Oscar Wilde disait des cyniques qu’ils connaissent le prix de tout et la valeur de rien. En Bourse, être en mesure de faire la différence entre le prix et la valeur d’un titre est vital à la prise de bonnes décisions d’investissement.
On sait depuis Benjamin Graham que la volatilité des cours de Bourse est avant tout une source d’opportunités. Mais pour saisir des opportunités d’investissement, encore faut-il avoir une idée de la valeur intrinsèque d’une société cotée.
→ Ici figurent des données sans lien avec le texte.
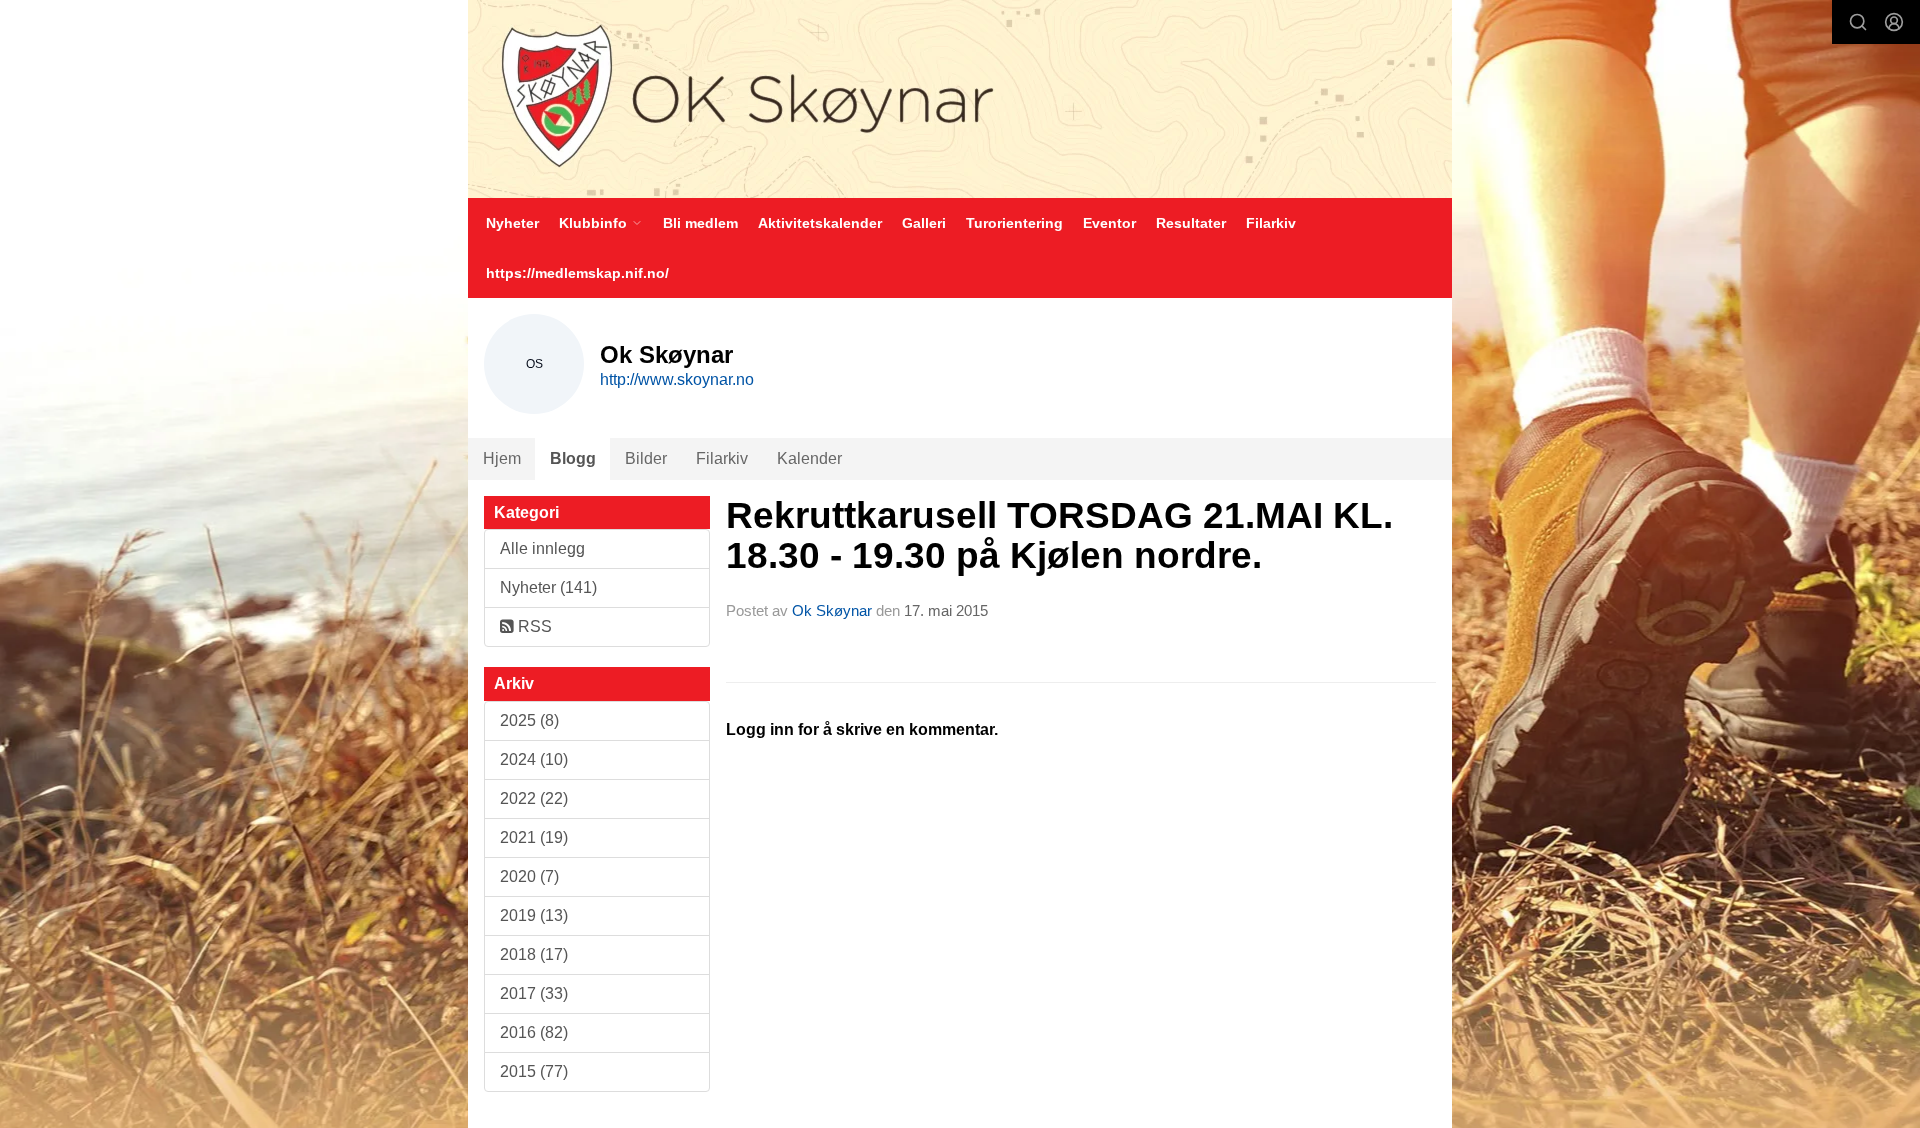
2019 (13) (534, 915)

Définition de la valeur intrinsèque
Dans son ouvrage Security Analysis, Benjamin Graham reconnaît qu’il s’agit d’un "concept insaisissable". "En termes généraux, on l’assimile à la valeur justifiée par des faits, par exemple, les actifs, résultats, dividendes…", écrit-il (page 64 de l'édition de 2009). On a pu également assimiler la notion à la « capacité bénéficiaire" ("earning power") d’une société.
Il faut reconnaître que depuis ses écrits, les techniques d’analyse financière – qui consistent à actualiser un flux de trésorerie (résultat, dividende ou flux de trésorerie disponible) – n’ont guère évolué : il s’agit de valoriser un titre à partir de sa capacité à dégager un résultat de manière plus ou moins pérenne et d’actualiser ce flux avec un taux qui mesure la rémunération attendue par apporteurs de capitaux.
Bref, les méthodes d’évaluation restent très rudimentaires dans leur logique et montrent surtout qu’il existe autant de valeurs pour un titre donné qu’il y a d’évaluateurs. La finance est loin d’être une science exacte…
A quoi sert la valeur intrinsèque ?
C’est d’ailleurs un des points importants avancés par Graham dès les années 1930 : "l’analyse de titre ne cherche pas à déterminer de manière exacte quelle est la valeur intrinsèque d’un titre. Elle doit seulement établir si la valeur est adéquate – par exemple pour protéger une obligation ou justifier l’achat d’une action – ou si la valeur est considérablement au-dessus ou considérablement en-dessous du cours de Bourse." (page 66)
La valeur intrinsèque d’un titre doit donc servir de point de repère à l’investisseur, pour lui permettre d’évaluer grossièrement si son cours de Bourse offre ou pas une opportunité d’investissement.
Comme ce travail est particulièrement imprécis, Graham recommande de prendre en compte une "marge de sûreté", dont le but est justement de se prémunir contre les erreurs d’estimation de la valeur intrinsèque d’un titre.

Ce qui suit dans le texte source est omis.